How to complete this task
Output the entries below without any alteration.

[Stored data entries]
· · · · · · ·

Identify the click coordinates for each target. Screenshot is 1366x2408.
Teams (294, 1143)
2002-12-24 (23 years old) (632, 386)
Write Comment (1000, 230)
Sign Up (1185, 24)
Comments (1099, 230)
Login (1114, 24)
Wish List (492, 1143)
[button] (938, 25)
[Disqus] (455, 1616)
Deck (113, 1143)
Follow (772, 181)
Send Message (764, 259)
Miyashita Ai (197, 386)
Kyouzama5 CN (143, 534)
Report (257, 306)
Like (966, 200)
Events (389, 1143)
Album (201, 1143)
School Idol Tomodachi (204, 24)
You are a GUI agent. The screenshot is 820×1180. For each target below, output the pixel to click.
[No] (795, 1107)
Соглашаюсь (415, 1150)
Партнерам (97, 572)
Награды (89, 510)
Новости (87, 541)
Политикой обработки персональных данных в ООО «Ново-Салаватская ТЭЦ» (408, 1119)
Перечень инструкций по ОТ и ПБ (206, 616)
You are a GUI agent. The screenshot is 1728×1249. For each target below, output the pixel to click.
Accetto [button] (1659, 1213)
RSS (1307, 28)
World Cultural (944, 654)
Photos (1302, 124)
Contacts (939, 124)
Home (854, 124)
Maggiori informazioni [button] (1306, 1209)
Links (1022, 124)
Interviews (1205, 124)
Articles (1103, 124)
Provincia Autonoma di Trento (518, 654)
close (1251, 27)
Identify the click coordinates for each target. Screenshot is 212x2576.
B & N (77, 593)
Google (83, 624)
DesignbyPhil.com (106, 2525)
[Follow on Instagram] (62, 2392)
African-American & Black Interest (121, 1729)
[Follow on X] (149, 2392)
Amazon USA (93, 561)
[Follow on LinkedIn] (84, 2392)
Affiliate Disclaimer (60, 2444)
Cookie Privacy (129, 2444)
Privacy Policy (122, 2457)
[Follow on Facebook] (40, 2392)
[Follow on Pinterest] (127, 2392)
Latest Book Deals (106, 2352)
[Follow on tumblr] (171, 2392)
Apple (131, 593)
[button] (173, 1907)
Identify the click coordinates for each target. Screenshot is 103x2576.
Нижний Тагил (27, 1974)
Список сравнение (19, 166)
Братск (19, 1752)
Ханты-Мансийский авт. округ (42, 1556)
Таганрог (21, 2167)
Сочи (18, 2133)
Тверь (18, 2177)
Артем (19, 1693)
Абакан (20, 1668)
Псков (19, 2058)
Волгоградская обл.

· · · · · · ·

Response below
Identify the click coordinates for each target. Screenshot is 1366x2408.
Teams (294, 1143)
2002-12-24 (23 years old) (632, 386)
Write Comment (1000, 230)
Sign Up (1185, 24)
Comments (1099, 230)
Login (1114, 24)
Wish List (492, 1143)
[button] (938, 25)
[Disqus] (455, 1616)
Deck (113, 1143)
Follow (772, 181)
Send Message (764, 259)
Miyashita Ai (197, 386)
Kyouzama5 CN (143, 534)
Report (257, 306)
Like (966, 200)
Events (389, 1143)
Album (201, 1143)
School Idol Tomodachi (204, 24)
You are a GUI agent. The screenshot is 820×1180. For each target below, output the pixel to click.
[No] (795, 1107)
Соглашаюсь (415, 1150)
Партнерам (97, 572)
Награды (89, 510)
Новости (87, 541)
Политикой обработки персональных данных в ООО «Ново-Салаватская ТЭЦ» (408, 1119)
Перечень инструкций по ОТ и ПБ (206, 616)
You are a GUI agent. The screenshot is 1728×1249. For each target below, output the pixel to click.
Accetto [button] (1659, 1213)
RSS (1307, 28)
World Cultural (944, 654)
Photos (1302, 124)
Contacts (939, 124)
Home (854, 124)
Maggiori informazioni [button] (1306, 1209)
Links (1022, 124)
Interviews (1205, 124)
Articles (1103, 124)
Provincia Autonoma di Trento (518, 654)
close (1251, 27)
Identify the click coordinates for each target. Screenshot is 212x2576.
B & N (77, 593)
Google (83, 624)
DesignbyPhil.com (106, 2525)
[Follow on Instagram] (62, 2392)
African-American & Black Interest (121, 1729)
[Follow on X] (149, 2392)
Amazon USA (93, 561)
[Follow on LinkedIn] (84, 2392)
Affiliate Disclaimer (60, 2444)
Cookie Privacy (129, 2444)
Privacy Policy (122, 2457)
[Follow on Facebook] (40, 2392)
[Follow on Pinterest] (127, 2392)
Latest Book Deals (106, 2352)
[Follow on tumblr] (171, 2392)
Apple (131, 593)
[button] (173, 1907)
Identify the click coordinates for each target. Screenshot is 103x2576.
Нижний Тагил (27, 1974)
Список сравнение (19, 166)
Братск (19, 1752)
Ханты-Мансийский авт. округ (42, 1556)
Таганрог (21, 2167)
Сочи (18, 2133)
Тверь (18, 2177)
Артем (19, 1693)
Абакан (20, 1668)
Псков (19, 2058)
Волгоградская обл.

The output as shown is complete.